Proposal: Limbs Trait — Compiler-Driven Multi-Word Arithmetic
Status: Draft
Author: Eric (with AI assistance)
Created: 2026-04-14
Affects: Compiler (type checker, AIMS pipeline, LLVM codegen), type system, standard library, spec
Depends On: value-trait-proposal.md, overflow-behavior-proposal.md, intrinsics-v2-byte-simd-proposal.md, const-generics-proposal.md
Summary
Introduce a Limbs trait that marks a type as a fixed-width multi-word integer. Types conforming to Limbs declare their structure — limb type, limb count — and the compiler derives optimal arithmetic, comparison, hashing, and serialization automatically. The programmer describes what the type is; the compiler generates how to operate on it.
type U256: Value, Limbs, Eq, Comparable, Hashable, Add, Mul = {
digits: [int, max 4],
}
// That's it.
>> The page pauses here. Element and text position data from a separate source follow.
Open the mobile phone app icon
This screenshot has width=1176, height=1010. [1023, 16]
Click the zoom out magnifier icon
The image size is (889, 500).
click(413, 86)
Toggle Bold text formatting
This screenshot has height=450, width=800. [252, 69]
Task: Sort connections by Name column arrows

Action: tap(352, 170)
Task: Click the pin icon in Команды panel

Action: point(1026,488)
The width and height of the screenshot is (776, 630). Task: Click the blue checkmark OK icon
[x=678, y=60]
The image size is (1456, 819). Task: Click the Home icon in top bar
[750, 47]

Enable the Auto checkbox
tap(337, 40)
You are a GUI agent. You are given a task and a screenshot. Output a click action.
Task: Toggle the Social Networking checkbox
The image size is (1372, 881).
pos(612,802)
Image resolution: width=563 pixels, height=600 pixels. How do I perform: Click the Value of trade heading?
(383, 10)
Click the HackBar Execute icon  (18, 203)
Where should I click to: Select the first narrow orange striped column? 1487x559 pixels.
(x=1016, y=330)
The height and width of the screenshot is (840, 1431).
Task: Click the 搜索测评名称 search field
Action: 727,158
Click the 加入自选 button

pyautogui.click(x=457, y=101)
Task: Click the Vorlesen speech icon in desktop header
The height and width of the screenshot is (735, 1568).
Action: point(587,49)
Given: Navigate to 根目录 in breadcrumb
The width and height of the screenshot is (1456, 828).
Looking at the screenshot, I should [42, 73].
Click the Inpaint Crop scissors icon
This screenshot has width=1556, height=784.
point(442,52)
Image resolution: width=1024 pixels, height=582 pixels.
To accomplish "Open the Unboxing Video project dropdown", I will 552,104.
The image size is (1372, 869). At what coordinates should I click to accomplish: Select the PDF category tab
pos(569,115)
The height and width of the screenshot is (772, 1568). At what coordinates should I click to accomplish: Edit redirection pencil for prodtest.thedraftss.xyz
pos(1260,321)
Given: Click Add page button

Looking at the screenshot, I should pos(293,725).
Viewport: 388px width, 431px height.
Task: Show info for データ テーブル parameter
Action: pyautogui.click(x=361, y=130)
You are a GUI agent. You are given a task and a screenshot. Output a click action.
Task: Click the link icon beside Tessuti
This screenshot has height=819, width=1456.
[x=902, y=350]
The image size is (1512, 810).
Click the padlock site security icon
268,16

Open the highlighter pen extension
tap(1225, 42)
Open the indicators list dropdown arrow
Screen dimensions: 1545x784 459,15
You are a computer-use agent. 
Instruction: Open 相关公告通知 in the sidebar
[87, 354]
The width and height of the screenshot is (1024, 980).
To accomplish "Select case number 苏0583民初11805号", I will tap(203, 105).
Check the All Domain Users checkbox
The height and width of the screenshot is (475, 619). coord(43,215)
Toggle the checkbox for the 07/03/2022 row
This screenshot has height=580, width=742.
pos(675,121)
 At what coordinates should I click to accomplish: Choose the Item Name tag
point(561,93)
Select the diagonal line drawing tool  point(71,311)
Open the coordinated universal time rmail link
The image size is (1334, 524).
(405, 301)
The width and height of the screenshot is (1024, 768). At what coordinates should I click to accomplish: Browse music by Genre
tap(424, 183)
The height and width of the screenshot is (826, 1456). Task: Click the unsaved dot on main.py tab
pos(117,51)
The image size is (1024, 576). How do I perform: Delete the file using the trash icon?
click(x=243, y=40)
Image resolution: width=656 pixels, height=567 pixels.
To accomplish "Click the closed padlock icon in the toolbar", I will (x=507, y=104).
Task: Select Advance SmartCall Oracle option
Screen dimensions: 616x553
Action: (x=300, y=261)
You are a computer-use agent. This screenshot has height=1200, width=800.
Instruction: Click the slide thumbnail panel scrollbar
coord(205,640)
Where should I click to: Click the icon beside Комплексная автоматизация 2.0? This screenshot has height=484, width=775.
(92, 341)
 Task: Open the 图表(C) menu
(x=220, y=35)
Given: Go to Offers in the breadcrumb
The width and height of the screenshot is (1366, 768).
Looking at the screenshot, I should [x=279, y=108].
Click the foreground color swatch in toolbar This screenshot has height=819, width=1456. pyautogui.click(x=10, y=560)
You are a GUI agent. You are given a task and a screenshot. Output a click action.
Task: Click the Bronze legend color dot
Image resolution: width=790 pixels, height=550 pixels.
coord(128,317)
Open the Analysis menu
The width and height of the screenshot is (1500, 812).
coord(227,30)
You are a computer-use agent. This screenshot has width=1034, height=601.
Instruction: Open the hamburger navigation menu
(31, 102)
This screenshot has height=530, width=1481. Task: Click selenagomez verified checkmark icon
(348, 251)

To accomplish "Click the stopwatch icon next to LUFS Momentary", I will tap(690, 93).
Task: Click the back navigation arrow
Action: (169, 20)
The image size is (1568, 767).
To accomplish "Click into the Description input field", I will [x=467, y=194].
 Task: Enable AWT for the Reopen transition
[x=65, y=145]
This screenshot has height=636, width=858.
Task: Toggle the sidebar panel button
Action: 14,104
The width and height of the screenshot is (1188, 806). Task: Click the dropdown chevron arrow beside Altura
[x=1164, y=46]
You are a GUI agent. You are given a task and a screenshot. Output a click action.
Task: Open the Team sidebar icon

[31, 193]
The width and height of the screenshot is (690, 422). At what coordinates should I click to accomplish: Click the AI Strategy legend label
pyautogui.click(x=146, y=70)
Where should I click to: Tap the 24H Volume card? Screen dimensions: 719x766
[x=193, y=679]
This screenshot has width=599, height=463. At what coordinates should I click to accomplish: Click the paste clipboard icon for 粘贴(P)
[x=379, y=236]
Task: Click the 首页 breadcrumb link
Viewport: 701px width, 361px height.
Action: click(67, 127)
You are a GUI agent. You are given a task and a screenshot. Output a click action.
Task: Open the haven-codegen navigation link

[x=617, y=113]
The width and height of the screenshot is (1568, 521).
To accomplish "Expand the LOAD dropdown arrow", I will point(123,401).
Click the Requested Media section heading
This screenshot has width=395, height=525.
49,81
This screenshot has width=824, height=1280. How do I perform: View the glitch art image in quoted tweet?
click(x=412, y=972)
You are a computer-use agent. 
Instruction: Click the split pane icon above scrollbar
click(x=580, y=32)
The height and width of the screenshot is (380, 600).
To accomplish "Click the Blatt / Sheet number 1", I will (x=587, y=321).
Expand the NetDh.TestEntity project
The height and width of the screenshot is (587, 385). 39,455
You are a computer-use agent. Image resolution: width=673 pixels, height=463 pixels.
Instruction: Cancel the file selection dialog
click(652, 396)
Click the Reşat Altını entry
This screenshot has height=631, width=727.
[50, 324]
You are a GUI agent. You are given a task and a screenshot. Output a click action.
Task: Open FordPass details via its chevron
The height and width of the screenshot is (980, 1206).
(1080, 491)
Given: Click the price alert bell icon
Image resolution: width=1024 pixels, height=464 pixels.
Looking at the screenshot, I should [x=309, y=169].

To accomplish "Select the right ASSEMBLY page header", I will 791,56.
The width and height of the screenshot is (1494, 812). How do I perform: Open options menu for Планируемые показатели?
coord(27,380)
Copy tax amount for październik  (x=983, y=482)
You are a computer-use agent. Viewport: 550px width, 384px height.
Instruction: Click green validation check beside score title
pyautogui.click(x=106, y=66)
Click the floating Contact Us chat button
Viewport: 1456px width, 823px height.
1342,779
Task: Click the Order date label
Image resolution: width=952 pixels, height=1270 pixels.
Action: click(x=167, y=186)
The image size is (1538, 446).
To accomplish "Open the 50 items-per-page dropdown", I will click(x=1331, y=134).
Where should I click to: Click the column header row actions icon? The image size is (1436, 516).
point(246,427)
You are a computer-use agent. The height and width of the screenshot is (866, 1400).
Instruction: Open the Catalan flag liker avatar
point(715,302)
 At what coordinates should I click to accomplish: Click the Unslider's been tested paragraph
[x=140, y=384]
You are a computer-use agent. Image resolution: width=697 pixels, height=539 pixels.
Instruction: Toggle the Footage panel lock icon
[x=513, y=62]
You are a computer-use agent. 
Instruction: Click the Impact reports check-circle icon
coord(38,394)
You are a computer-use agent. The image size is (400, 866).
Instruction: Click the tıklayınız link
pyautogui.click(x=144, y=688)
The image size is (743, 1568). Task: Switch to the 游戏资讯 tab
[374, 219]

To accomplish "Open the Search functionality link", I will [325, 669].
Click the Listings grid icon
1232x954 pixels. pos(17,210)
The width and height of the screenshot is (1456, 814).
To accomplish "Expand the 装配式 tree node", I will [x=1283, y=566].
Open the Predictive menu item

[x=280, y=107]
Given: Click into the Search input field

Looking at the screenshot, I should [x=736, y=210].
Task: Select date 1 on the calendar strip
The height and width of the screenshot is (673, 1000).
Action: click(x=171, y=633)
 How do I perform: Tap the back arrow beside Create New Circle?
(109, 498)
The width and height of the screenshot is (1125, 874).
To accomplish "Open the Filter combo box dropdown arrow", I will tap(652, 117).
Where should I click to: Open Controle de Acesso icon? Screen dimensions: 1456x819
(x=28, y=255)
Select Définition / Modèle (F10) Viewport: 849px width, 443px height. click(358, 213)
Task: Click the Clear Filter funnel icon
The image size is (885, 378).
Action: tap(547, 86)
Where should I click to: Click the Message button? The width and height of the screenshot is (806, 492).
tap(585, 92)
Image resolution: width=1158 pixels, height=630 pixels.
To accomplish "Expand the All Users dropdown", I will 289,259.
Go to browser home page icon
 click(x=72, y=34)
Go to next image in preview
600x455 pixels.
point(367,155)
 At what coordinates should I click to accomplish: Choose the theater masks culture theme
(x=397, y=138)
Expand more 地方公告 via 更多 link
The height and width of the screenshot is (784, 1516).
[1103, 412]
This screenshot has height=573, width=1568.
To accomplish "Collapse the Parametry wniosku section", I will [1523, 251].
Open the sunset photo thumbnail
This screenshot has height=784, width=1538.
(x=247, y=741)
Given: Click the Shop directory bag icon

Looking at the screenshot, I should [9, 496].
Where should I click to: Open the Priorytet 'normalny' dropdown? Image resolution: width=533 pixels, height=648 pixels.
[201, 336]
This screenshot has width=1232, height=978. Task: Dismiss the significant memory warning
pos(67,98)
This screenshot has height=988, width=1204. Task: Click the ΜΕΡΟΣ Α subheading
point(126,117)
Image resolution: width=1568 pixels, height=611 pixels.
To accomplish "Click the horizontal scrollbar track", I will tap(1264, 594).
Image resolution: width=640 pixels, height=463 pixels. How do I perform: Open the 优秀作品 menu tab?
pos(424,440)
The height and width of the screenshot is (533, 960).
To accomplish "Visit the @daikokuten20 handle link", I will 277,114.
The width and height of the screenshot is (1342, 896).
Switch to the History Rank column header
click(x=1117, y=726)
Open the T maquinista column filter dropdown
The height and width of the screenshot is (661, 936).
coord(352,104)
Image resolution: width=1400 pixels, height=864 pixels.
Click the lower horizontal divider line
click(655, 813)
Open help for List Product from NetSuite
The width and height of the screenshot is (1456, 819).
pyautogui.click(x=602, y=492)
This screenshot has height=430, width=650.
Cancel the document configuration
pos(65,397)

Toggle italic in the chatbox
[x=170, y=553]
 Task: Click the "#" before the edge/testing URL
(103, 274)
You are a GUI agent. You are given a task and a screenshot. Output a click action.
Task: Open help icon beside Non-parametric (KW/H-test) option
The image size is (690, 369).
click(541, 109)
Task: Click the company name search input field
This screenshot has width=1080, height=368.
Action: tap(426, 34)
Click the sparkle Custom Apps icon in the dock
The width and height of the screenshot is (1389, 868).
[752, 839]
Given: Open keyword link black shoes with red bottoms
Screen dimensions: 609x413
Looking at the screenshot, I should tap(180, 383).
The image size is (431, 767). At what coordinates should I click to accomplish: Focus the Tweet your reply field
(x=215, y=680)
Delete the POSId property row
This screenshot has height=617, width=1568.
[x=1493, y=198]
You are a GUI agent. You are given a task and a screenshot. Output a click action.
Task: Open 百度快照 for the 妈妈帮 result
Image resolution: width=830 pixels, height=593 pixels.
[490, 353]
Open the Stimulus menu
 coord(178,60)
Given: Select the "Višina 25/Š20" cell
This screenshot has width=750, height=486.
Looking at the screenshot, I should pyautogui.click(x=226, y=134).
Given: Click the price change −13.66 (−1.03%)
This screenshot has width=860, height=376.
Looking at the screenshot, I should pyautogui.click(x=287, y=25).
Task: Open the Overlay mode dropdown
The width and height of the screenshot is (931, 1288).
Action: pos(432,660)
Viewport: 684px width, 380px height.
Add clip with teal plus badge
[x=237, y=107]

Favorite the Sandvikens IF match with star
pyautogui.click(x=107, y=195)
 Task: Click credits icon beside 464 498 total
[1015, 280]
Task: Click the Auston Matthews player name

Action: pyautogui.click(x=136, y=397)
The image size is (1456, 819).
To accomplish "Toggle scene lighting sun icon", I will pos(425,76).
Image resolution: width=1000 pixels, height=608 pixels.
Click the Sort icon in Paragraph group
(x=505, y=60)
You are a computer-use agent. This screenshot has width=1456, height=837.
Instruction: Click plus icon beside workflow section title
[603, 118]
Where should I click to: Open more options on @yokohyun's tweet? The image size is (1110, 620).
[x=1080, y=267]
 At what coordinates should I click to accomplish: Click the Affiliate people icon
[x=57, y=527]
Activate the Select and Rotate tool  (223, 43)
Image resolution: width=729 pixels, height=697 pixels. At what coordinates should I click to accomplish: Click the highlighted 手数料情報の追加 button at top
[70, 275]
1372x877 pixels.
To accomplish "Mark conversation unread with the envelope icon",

The compiler derives:
// - Carry-chained addition/subtraction (unrolled for WIDTH <= 8, SIMD-vectorized otherwise)
// - Schoolbook/Karatsuba/Toom-Cook multiplication (selected by WIDTH)
// - MSB-first comparison, limb-wise equality, FNV-1a hashing
// - All operations are ARC-free (Value), register-allocated when possible
This is the Ori approach to high-performance numerics: traits as compiler-consumable meta-information, not hand-written optimized code.
Motivation
The GMP Problem
High-performance arbitrary-precision arithmetic (GMP, libtommath, OpenSSL BIGNUM) is implemented by hand-tuning algorithms and assembly for each target architecture. This approach:
- Requires expert manual optimization — GMP has 30+ years of hand-written assembly for 13 CPU families
- Duplicates algorithm logic per representation — the same Karatsuba is reimplemented for each limb size and type
- Cannot benefit from compiler analysis — the optimizer sees opaque pointer arithmetic, not semantic intent
- Creates a C dependency — every language binds to GMP via FFI rather than expressing the problem natively
The Ori Opportunity
Ori already has the building blocks to solve this differently:
Valuetrait — guarantees no ARC, inline storage, bitwise copy. The compiler knows there is no reference counting overhead, not merely optimizes it away.- Const generics (
$N: int) — compile-time parameterization over limb count. Enables monomorphization per size. - Compile-time reflection (
$for,$if) — generic code that expands to specialized code per instantiation. Loop unrolling is a compiler consequence of knowing$WIDTH, not a manual optimization. - SIMD intrinsics generic over
[T, max N]— hardware instruction selection driven by type, not by programmer-written dispatch tables. - AIMS lattice — functional-style code (creating new values) compiles to imperative code (in-place mutation) when uniqueness is proven. The programmer writes clean algorithms; AIMS makes them fast.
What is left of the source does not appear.